Objective: Retype the part of the material that opens with the line containing "You are a GUI agent. The screenshot is 1568×2093." and closes with the line containing "Co nas wyróżnia (558, 1842)", including both of those lines.

Entries:

.....

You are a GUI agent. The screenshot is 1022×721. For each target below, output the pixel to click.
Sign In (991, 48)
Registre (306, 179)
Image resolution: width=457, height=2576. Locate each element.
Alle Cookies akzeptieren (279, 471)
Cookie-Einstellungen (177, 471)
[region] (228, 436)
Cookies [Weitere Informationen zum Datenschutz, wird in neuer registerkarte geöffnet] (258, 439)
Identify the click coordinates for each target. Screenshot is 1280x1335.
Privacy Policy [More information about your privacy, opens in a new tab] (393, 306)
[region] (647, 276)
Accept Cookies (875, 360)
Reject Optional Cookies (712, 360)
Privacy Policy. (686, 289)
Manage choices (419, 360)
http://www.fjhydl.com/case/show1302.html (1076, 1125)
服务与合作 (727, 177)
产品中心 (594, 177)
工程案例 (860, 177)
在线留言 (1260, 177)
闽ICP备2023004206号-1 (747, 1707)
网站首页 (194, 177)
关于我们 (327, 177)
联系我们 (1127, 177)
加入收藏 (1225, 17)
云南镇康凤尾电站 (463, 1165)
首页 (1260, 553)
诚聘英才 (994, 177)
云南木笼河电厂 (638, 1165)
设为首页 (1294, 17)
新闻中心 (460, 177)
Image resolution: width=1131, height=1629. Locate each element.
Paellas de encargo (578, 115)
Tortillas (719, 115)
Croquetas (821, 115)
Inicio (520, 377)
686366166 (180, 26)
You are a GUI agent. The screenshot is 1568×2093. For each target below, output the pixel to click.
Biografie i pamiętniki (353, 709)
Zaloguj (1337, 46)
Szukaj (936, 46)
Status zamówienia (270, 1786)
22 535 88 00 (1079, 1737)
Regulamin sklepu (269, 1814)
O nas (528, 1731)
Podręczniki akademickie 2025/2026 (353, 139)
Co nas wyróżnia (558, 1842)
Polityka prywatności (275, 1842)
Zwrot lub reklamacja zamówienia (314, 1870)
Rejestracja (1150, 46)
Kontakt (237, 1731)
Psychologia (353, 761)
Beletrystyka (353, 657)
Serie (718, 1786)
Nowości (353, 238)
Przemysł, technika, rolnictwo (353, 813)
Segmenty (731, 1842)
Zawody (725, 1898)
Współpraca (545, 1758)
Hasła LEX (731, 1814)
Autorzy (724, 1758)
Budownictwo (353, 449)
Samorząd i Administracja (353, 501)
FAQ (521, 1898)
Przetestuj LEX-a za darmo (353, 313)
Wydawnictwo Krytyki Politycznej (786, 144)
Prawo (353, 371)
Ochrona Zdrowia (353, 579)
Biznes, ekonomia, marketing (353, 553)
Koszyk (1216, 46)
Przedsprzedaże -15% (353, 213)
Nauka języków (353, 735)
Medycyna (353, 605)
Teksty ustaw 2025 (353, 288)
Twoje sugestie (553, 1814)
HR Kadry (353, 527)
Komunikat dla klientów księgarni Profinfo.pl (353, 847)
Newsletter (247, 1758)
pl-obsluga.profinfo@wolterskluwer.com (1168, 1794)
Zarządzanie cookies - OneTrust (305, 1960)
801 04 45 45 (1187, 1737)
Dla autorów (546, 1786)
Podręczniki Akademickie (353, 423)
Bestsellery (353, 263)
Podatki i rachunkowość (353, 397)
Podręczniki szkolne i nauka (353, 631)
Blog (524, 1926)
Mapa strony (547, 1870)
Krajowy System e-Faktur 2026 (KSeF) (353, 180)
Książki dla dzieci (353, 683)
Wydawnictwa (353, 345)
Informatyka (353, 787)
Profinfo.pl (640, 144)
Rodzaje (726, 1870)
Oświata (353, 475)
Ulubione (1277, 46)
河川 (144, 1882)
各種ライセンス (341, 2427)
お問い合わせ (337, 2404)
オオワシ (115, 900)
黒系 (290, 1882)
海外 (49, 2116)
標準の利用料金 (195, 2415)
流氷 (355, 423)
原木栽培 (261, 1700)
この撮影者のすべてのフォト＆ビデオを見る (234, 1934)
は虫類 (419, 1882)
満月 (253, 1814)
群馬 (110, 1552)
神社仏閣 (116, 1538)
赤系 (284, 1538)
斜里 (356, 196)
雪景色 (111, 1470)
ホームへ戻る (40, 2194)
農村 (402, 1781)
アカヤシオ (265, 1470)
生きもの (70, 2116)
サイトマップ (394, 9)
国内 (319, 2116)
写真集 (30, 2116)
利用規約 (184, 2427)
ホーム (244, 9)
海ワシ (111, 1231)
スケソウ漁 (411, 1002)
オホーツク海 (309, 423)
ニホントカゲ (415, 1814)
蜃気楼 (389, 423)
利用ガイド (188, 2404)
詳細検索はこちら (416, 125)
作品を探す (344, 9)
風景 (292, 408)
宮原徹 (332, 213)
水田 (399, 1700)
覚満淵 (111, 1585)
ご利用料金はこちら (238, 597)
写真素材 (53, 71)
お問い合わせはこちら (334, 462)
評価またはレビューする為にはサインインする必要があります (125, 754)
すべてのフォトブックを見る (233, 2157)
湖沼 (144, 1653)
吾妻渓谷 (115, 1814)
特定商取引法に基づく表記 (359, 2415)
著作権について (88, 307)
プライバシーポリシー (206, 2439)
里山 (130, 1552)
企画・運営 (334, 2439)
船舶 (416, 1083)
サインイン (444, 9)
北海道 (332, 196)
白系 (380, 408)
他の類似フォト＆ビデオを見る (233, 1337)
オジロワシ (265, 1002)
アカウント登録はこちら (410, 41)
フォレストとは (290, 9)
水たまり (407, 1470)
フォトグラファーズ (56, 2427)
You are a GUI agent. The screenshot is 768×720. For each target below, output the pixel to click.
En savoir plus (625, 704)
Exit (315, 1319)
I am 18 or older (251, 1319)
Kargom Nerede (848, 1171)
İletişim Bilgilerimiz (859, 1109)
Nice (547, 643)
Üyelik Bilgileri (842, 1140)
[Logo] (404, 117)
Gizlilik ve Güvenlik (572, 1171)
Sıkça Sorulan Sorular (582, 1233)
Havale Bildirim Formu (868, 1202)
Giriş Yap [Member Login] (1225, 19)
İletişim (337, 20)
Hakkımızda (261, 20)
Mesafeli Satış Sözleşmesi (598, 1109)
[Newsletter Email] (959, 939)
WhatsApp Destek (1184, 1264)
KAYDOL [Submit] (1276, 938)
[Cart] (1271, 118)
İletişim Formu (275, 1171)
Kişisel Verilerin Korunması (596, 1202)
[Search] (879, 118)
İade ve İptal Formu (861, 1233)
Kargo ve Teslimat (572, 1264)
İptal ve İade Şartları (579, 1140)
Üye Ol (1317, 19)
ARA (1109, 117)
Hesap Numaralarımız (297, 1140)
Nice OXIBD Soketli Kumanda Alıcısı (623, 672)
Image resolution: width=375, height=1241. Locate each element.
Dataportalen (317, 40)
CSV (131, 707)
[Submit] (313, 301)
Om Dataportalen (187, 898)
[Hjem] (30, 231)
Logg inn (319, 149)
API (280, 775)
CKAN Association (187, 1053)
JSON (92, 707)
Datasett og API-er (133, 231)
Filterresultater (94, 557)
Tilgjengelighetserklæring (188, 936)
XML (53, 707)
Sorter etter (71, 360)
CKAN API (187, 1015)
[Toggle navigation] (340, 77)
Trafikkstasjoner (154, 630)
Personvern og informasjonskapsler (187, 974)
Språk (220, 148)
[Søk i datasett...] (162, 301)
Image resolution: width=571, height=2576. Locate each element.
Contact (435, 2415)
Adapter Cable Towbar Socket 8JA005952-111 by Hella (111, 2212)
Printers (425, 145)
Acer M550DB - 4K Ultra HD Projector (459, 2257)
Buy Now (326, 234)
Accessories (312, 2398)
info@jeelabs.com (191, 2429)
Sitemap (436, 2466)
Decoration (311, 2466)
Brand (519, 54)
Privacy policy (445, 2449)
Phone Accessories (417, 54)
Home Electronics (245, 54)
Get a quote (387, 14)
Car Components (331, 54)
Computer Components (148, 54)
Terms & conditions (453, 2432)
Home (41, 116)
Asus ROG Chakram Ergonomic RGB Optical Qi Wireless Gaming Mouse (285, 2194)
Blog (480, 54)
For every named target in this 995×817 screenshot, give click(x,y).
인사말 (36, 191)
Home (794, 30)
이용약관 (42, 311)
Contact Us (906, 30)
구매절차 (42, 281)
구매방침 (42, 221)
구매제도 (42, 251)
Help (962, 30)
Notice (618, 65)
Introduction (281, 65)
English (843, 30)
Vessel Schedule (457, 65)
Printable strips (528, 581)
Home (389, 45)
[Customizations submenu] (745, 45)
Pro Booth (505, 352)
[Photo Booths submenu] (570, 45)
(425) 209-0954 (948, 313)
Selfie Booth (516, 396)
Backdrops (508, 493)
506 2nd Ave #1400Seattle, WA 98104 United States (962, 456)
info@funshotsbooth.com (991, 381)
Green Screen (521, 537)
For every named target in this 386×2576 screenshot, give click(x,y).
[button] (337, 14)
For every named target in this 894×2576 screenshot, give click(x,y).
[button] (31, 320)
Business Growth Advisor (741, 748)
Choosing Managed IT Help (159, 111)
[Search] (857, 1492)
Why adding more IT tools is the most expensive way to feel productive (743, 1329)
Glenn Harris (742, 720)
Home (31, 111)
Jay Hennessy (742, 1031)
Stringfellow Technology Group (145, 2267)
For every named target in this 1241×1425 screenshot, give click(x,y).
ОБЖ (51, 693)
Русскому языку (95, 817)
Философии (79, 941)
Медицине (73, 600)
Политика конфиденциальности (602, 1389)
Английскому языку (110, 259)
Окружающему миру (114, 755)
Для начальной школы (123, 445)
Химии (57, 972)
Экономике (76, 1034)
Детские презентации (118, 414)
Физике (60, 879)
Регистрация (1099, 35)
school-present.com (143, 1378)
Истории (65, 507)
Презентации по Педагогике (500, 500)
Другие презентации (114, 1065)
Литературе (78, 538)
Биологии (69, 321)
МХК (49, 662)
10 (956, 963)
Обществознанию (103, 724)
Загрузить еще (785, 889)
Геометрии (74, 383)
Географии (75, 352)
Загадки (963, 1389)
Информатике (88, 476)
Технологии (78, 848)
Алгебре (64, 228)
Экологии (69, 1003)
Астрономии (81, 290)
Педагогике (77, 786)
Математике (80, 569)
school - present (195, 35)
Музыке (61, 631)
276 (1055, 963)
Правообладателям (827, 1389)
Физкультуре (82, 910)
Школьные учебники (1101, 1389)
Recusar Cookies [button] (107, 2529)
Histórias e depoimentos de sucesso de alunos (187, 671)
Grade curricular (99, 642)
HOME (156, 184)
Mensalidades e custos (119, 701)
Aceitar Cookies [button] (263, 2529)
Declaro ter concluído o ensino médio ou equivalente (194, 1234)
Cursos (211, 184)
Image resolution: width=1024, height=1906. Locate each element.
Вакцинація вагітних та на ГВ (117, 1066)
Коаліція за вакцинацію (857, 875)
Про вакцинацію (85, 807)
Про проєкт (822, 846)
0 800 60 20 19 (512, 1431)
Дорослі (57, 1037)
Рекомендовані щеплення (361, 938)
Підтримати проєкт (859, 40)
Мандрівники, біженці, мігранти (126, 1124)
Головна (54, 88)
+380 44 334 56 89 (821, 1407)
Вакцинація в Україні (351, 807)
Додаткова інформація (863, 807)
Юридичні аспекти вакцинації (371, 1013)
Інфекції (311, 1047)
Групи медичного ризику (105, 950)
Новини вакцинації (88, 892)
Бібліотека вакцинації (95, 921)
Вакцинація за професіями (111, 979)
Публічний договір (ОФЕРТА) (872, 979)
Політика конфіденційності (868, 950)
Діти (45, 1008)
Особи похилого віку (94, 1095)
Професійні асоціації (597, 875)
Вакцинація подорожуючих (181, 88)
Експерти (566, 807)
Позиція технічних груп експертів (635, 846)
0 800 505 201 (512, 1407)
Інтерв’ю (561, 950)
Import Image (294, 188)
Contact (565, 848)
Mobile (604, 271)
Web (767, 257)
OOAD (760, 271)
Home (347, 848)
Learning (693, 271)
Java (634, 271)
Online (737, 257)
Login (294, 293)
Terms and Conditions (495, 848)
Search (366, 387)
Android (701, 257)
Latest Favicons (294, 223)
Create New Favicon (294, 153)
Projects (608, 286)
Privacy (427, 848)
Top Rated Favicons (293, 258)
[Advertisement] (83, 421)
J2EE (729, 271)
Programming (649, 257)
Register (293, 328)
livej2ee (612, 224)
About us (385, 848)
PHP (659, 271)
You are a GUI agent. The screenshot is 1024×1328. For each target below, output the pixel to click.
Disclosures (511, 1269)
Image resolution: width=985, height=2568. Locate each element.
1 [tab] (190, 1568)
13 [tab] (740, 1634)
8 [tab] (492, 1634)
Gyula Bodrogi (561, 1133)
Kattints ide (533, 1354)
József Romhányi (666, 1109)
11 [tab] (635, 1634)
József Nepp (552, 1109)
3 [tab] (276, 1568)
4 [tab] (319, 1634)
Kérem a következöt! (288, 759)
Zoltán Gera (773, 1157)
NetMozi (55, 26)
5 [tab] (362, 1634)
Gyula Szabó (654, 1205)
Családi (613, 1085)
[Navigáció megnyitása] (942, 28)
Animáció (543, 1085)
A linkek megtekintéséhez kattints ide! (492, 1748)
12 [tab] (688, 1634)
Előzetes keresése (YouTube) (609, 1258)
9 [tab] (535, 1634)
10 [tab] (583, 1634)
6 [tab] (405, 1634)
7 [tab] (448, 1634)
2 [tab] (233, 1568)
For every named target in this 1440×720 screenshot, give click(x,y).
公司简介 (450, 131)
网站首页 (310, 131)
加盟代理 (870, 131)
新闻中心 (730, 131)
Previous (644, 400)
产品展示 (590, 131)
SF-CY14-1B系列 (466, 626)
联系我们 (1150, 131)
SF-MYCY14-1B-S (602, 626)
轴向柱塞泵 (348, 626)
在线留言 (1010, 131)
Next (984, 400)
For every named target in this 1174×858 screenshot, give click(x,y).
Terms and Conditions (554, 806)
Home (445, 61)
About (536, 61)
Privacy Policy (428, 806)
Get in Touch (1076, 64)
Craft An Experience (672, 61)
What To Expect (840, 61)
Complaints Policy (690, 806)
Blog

.....

Exercise answer:
You are a GUI agent. The screenshot is 1568×2093. For each target below, output the pixel to click.
Biografie i pamiętniki (353, 709)
Zaloguj (1337, 46)
Szukaj (936, 46)
Status zamówienia (270, 1786)
22 535 88 00 (1079, 1737)
Regulamin sklepu (269, 1814)
O nas (528, 1731)
Podręczniki akademickie 2025/2026 (353, 139)
Co nas wyróżnia (558, 1842)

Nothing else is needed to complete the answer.